E quem disser que não fomos feitos para viver em comunidade é porque mente.  

quinta-feira, 18 de março de 2021

Dias Ciganos

 

Há dias assim, acordamos e escurece mesmo se o sol encandeia. E depois, bom, depois pensamos no que deixámos incompleto e fazemos gosto em terminar. E como não estamos de feição mas somos de cumprir, cumprimos. Dentro ou fora, nada a que ater-nos. Estranhos seres que somos em dias de assim, o jeito que nos fazia uma bengala, qualquer cajado tosco, um arrimo onde pendurar nossas tristezas pequenas. Mas a vida continua. E tal. E tal. E houve uma coisa boa, ainda a manhã bebé. A Lili, já recuperada, festeja-me com o olho são, portanto julgo que vem para mim a tacto, talvez  pela voz, e fica a olhar-me gratamente (a gratidão canina move-nos), proximidade que a Violeta abomina e impede atravessando-se entre mim e a irmã. Rio da estratégia e penso que talvez a use como provocação, imagino que o velhote não gargalhe com elas apesar do muito amor que lhes tem; diz ele liquidamente, “são a minha companhia”, o olhar derramado em bem querer. Depois de nos cruzarmos, ocorre-me pensar em quem dorme ainda e que talvez acorde ao excesso dos meus bons dias às peludinhas agora tosquiadas. Portanto, vai uma coisa boa.
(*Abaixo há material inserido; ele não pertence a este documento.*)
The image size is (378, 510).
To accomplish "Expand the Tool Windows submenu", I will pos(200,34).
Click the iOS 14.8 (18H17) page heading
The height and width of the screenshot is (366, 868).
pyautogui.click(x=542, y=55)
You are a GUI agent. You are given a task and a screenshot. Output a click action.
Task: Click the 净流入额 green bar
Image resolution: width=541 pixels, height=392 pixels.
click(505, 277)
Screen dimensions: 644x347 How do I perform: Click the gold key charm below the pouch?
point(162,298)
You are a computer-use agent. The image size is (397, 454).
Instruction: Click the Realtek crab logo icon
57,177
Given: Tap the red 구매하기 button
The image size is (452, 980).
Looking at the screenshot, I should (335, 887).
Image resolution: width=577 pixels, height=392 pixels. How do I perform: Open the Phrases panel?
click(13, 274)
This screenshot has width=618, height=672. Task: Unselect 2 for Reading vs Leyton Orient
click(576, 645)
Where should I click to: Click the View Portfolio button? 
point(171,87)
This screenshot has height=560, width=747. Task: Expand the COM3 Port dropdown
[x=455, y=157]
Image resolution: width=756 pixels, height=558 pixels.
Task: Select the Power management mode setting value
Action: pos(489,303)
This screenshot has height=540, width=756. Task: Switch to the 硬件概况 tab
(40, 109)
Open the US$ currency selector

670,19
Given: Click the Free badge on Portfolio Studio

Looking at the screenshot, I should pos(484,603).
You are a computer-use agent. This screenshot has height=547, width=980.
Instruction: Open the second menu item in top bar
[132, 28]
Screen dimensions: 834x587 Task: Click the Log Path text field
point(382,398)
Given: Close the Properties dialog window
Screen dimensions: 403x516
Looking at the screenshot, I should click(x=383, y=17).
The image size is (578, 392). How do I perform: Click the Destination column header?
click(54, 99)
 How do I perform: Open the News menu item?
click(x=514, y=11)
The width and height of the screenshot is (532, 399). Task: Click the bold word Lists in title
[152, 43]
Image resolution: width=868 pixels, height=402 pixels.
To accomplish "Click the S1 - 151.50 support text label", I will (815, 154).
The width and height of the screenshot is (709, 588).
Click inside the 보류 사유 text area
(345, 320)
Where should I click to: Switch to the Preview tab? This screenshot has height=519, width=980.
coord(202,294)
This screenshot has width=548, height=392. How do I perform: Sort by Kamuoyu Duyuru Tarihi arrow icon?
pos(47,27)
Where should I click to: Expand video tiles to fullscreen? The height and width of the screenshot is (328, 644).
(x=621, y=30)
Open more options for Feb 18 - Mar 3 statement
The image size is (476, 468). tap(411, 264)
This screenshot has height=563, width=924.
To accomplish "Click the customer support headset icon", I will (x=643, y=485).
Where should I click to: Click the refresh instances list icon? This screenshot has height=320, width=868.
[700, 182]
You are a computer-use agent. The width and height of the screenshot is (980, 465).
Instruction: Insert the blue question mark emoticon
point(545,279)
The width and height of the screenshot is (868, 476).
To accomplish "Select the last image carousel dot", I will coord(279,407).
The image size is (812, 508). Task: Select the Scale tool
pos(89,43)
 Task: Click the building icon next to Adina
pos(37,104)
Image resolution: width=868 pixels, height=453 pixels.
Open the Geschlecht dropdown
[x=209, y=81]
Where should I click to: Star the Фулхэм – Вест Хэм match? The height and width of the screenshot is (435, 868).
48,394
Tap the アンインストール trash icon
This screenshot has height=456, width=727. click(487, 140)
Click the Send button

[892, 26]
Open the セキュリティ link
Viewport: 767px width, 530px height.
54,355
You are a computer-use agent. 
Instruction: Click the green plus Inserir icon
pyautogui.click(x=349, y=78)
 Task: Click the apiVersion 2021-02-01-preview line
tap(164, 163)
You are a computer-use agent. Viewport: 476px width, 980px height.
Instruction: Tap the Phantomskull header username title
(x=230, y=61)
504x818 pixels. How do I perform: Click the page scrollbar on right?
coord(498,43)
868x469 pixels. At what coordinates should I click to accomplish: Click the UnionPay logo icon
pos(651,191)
Há-de ter sido por tanto a desejar que chegou. Ligaram-me os amigos de férias dizendo que têm dia livre à quinta e que, quem sabe, pegamos numas sandes e vamos até à praia. Olha logo a quem o disseram. É que me despontou uma alma cheia de viço. E pois claro que sim; e se nos fartarmos da praia há muito Alentejo bonito para ver, e qualquer dia faço um almoço para nós. Coisas assim, inspiradoras e  de companhia. Não há que ver, dois - zero.

Não contente com isto, resolvi convidar as manas para um lanche que terminou a horas mortas. Antes, entretive-me a fazer doces que me estão vedados ao paladar e vi comer com agrado. É bom ter quem gostamos à nossa mesa. E são três a zero.

Ao fundo da rua, na escola do primeiro ciclo, voltaram os gritos das crianças, uma algaraviada de que não se entendem palavras: as saudades que nós tínhamos dessa mistura de risos e vozes elevando-se e a retinir como cristal. Quatro-zero.

Ontem foi um dia cigano, de maus princípios.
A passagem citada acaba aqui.